Review this skill before installing. It is read-only and appears aligned with Slack summarization, but you should confirm which Slack token it will use, what scopes that token has, and avoid running unbounded channel-history reads unless you intend to expose all accessible channel messages to the agent.
Findings (4)
Artifact-based informational review of SKILL.md, metadata, install specs, static scan signals, and capability signals. ClawScan does not execute the skill or run runtime probes.
Installing or invoking the skill may use an existing Slack bot token from the user's local OpenClaw config to access Slack workspace data.
The skill reads a local Slack bot token from the user's OpenClaw configuration. This is purpose-aligned for Slack access, but the registry metadata declares no primary credential and no required config path, so the credential dependency is under-disclosed.
CONFIG_FILE = Path.home() / ".openclaw" / "openclaw.json" ... return json.load(f)["channels"]["slack"]["botToken"]
Declare the Slack credential and config path in metadata, document required Slack scopes, and make clear which workspace data the token can read.
A request to view or summarize a channel could bring a large amount of private Slack history into the agent context.
The documented default for channel history is to fetch all messages. For Slack channels, this can expose substantially more workspace conversation history than a user may have intended from a simple channel link.
`--limit N` | Number of channel history messages (0=all) | 0 (all)
Default to a small limit or recent date range, and ask for explicit confirmation before fetching all channel history or all thread replies.
Slack user identity mappings may remain on disk after the command finishes.

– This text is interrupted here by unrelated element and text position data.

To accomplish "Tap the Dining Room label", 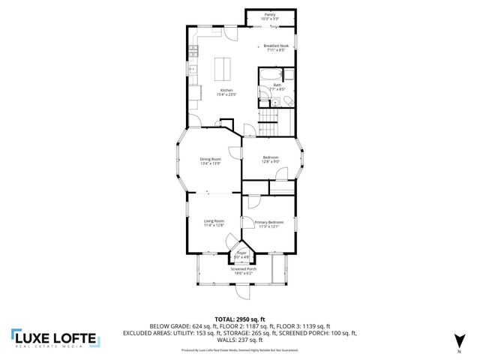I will tap(211, 159).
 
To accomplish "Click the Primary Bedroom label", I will tap(268, 224).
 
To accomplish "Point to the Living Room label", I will tap(214, 222).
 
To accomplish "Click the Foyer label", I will tap(242, 254).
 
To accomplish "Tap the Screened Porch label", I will tap(243, 270).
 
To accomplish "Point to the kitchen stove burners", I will tap(192, 52).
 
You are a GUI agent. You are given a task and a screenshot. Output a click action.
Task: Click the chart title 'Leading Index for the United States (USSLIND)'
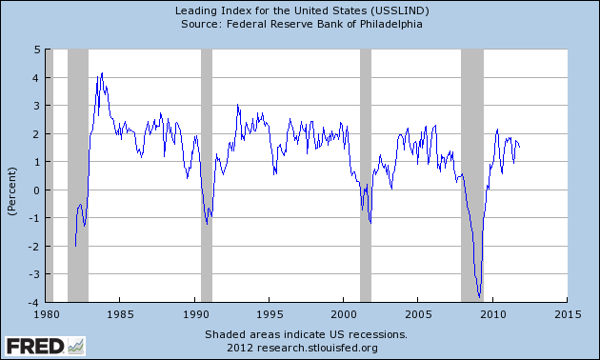[301, 10]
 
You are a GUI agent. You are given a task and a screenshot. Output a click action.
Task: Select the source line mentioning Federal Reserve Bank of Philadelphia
[301, 24]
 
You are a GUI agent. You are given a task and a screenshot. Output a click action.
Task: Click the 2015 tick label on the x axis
[568, 312]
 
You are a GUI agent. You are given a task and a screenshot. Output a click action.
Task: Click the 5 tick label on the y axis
[35, 49]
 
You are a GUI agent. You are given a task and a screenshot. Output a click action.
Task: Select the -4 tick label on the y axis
[33, 303]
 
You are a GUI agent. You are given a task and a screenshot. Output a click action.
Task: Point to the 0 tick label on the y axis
[35, 190]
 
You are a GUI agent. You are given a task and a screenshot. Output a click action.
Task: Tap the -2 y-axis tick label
[33, 247]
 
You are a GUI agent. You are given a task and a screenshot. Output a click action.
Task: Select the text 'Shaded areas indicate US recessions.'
[306, 334]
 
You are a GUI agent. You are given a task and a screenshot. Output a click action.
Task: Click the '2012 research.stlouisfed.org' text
[306, 347]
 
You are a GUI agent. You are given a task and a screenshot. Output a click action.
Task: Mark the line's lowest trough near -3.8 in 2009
[480, 296]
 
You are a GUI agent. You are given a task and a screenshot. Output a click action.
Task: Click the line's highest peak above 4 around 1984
[102, 73]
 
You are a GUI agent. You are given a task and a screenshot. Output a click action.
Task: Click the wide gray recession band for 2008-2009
[473, 143]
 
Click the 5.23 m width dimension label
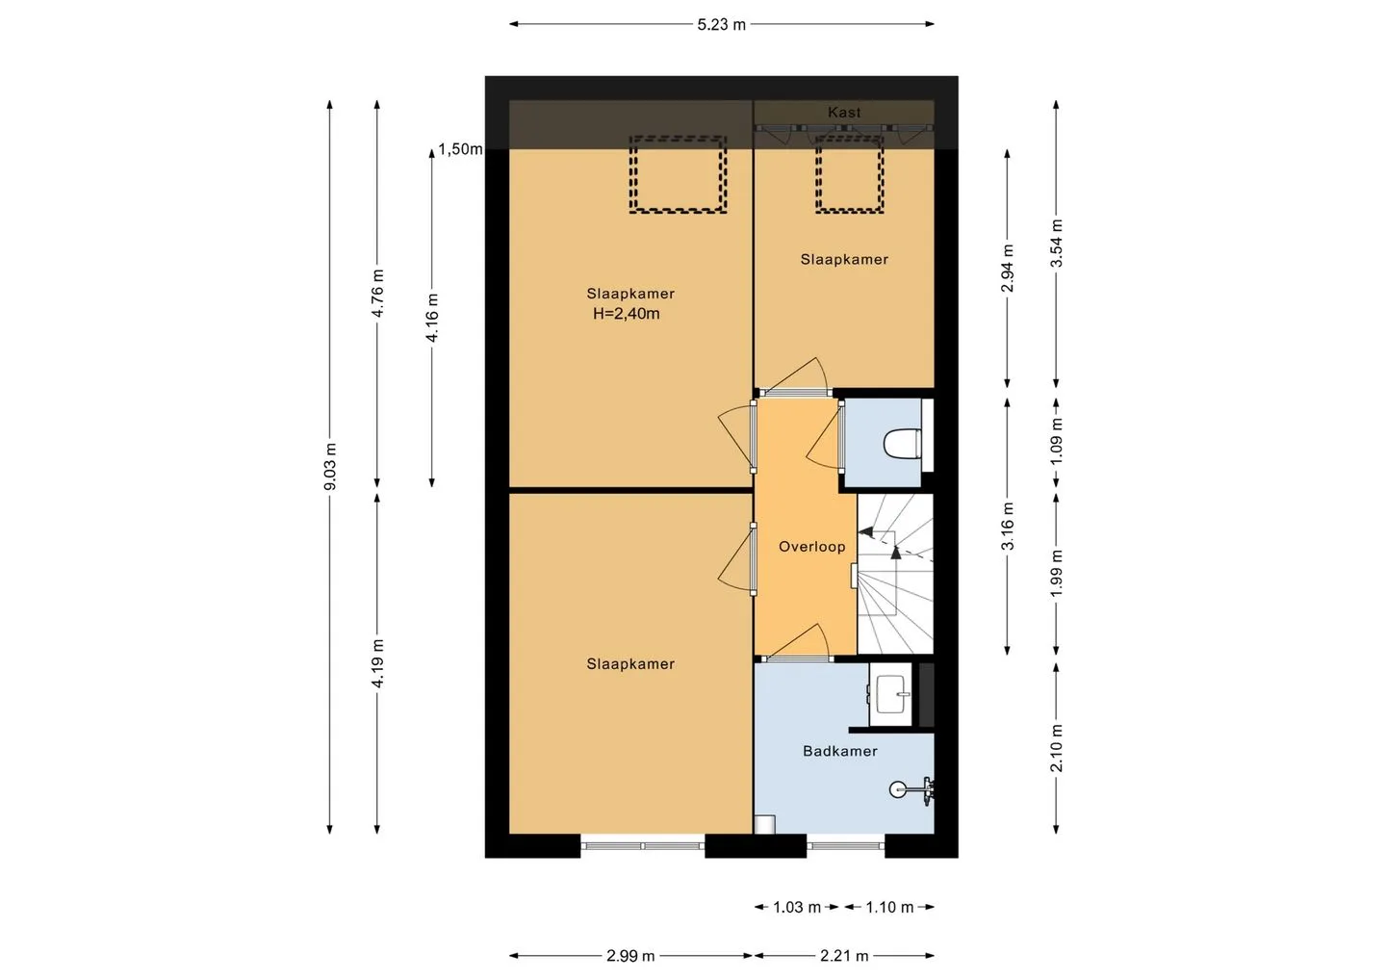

The script stores Slack user ID to real-name mappings locally for reuse. This is limited and purpose-aligned, but it is persistent local storage of workspace identity information.
USER_CACHE_FILE = Path.home() / ".cache" / "slack-reader" / "users.json" ... json.dump({"_ts": existing_ts or time.time(), "users": existing_users}, f, ensure_ascii=False)Document the cache location and retention behavior, and provide a simple way to clear the cache.
Users have less provenance information and may encounter an undeclared runtime dependency.
The registry does not identify a source or homepage, and it does not declare python3 even though the shell entrypoint runs a Python script. No remote installer or suspicious dependency is shown, so this is a disclosure/provenance note rather than a direct malicious signal.
Source: unknown; Homepage: none; Required binaries (all must exist): none
Publish source/homepage information where possible and declare python3 as a required binary.